TASK OBJECTIVE = Retype each entry. Leave nothing out.

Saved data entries
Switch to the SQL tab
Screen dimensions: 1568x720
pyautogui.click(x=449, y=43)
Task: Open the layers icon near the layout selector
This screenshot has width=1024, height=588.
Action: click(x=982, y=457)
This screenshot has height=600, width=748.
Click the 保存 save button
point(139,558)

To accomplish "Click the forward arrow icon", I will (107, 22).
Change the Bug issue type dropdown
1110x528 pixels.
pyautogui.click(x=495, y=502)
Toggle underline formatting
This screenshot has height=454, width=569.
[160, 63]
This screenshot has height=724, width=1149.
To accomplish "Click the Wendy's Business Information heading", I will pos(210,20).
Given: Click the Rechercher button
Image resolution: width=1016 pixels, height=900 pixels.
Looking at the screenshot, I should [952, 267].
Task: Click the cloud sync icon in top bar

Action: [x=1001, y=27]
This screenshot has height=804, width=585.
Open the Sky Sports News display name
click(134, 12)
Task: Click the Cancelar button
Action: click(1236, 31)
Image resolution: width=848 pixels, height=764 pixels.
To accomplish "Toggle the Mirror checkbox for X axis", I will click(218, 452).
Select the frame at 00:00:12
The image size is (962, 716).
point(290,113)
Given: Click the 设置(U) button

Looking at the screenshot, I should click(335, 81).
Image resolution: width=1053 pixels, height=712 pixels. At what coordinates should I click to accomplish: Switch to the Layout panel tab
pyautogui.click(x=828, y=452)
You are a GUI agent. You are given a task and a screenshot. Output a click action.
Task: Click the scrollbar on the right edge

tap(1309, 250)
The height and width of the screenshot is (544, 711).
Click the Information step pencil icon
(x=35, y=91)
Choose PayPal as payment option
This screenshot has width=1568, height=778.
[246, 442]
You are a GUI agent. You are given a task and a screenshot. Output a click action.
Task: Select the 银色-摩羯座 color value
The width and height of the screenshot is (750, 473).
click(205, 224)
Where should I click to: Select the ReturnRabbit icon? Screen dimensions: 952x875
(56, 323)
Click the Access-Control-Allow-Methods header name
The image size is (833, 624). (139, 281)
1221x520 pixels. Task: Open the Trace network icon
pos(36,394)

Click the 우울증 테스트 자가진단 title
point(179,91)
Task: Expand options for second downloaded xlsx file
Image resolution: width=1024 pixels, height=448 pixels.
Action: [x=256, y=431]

YOUR RESPONSE =
Switch to the SQL tab
Screen dimensions: 1568x720
pyautogui.click(x=449, y=43)
Task: Open the layers icon near the layout selector
This screenshot has width=1024, height=588.
Action: click(x=982, y=457)
This screenshot has height=600, width=748.
Click the 保存 save button
point(139,558)

To accomplish "Click the forward arrow icon", I will (107, 22).
Change the Bug issue type dropdown
1110x528 pixels.
pyautogui.click(x=495, y=502)
Toggle underline formatting
This screenshot has height=454, width=569.
[160, 63]
This screenshot has height=724, width=1149.
To accomplish "Click the Wendy's Business Information heading", I will pos(210,20).
Given: Click the Rechercher button
Image resolution: width=1016 pixels, height=900 pixels.
Looking at the screenshot, I should [952, 267].
Task: Click the cloud sync icon in top bar

Action: [x=1001, y=27]
This screenshot has height=804, width=585.
Open the Sky Sports News display name
click(134, 12)
Task: Click the Cancelar button
Action: click(1236, 31)
Image resolution: width=848 pixels, height=764 pixels.
To accomplish "Toggle the Mirror checkbox for X axis", I will click(218, 452).
Select the frame at 00:00:12
The image size is (962, 716).
point(290,113)
Given: Click the 设置(U) button

Looking at the screenshot, I should click(335, 81).
Image resolution: width=1053 pixels, height=712 pixels. At what coordinates should I click to accomplish: Switch to the Layout panel tab
pyautogui.click(x=828, y=452)
You are a GUI agent. You are given a task and a screenshot. Output a click action.
Task: Click the scrollbar on the right edge

tap(1309, 250)
The height and width of the screenshot is (544, 711).
Click the Information step pencil icon
(x=35, y=91)
Choose PayPal as payment option
This screenshot has width=1568, height=778.
[246, 442]
You are a GUI agent. You are given a task and a screenshot. Output a click action.
Task: Select the 银色-摩羯座 color value
The width and height of the screenshot is (750, 473).
click(205, 224)
Where should I click to: Select the ReturnRabbit icon? Screen dimensions: 952x875
(56, 323)
Click the Access-Control-Allow-Methods header name
The image size is (833, 624). (139, 281)
1221x520 pixels. Task: Open the Trace network icon
pos(36,394)

Click the 우울증 테스트 자가진단 title
point(179,91)
Task: Expand options for second downloaded xlsx file
Image resolution: width=1024 pixels, height=448 pixels.
Action: [x=256, y=431]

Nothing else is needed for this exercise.